DIRECTIONS FOR THIS TASK :: Find "You are a computer-use" in the listing below, then set down only that line and each later line, unchanged, leaving out pictures.

GIVEN RECORDS ::

*** Begin section ***

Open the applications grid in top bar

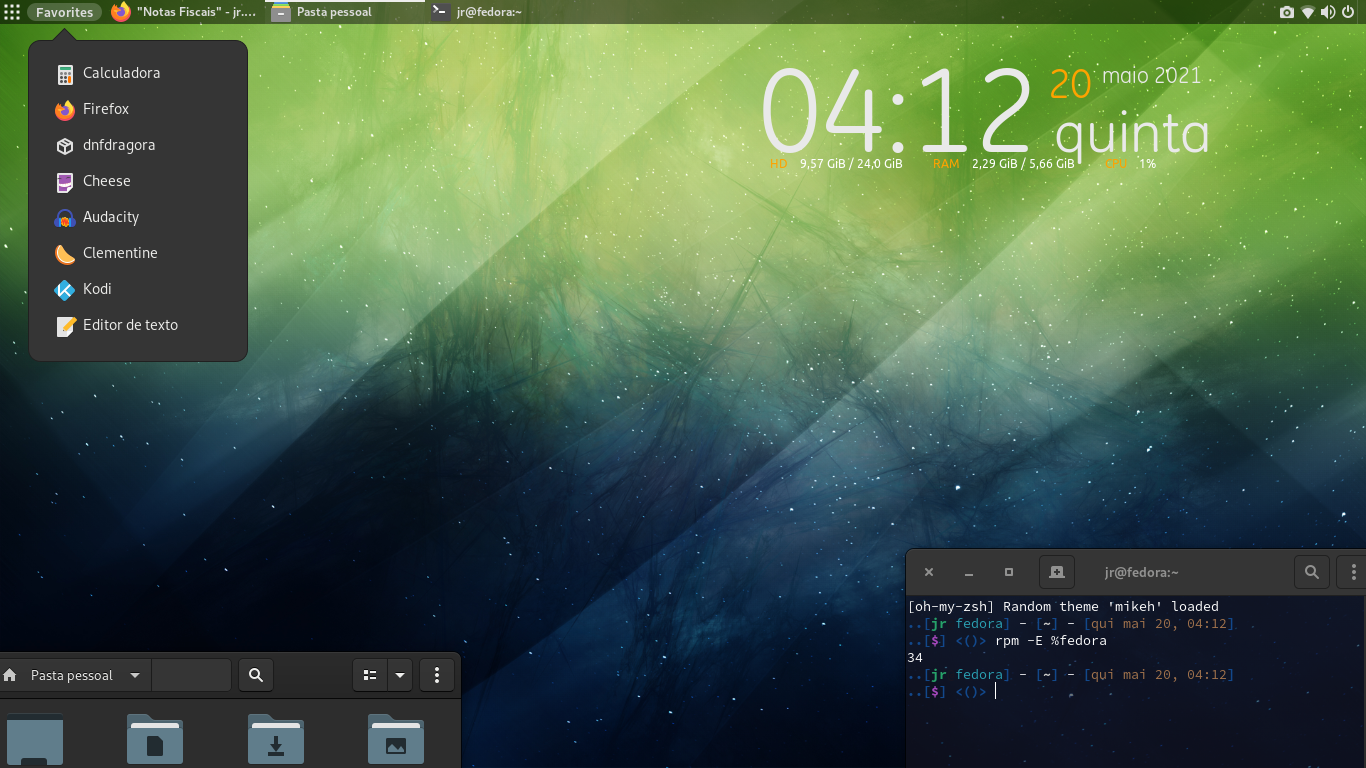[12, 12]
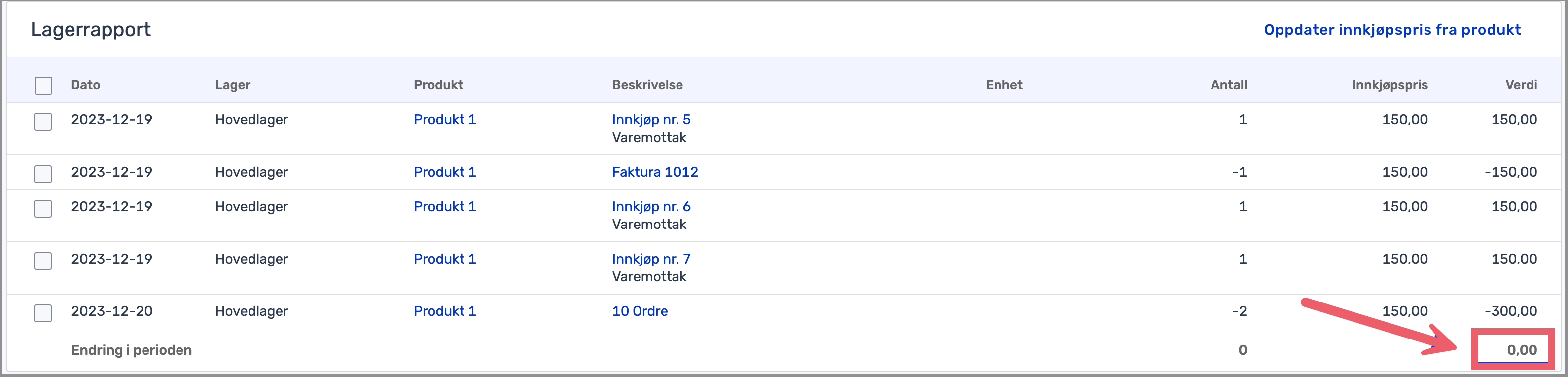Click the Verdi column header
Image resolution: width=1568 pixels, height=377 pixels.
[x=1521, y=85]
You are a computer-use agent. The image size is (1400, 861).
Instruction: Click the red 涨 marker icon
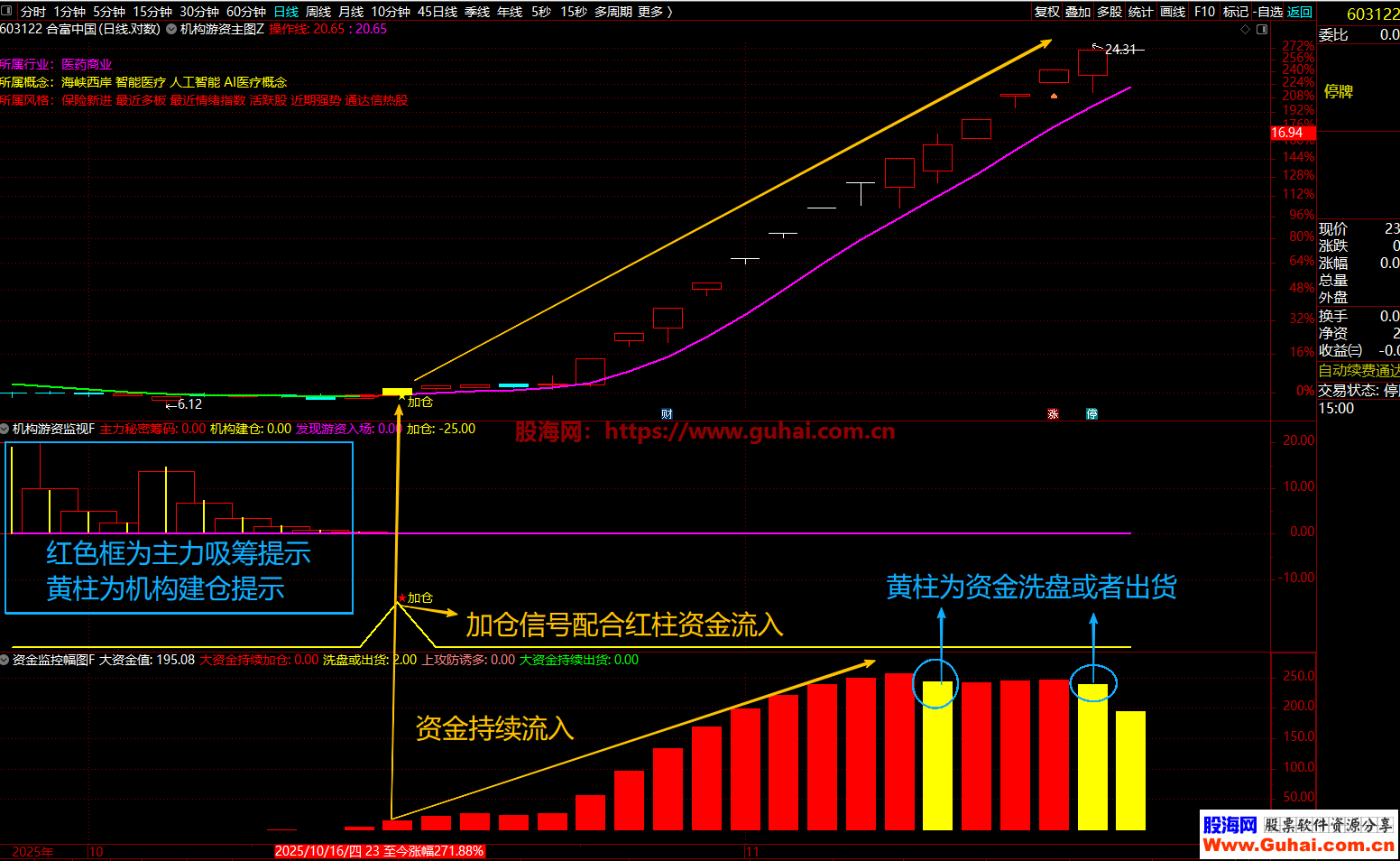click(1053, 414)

*** End section ***

SOLUTION TO THIS EXERCISE ::
You are a computer-use agent. The image size is (1400, 861).
Instruction: Click the red 涨 marker icon
click(1053, 414)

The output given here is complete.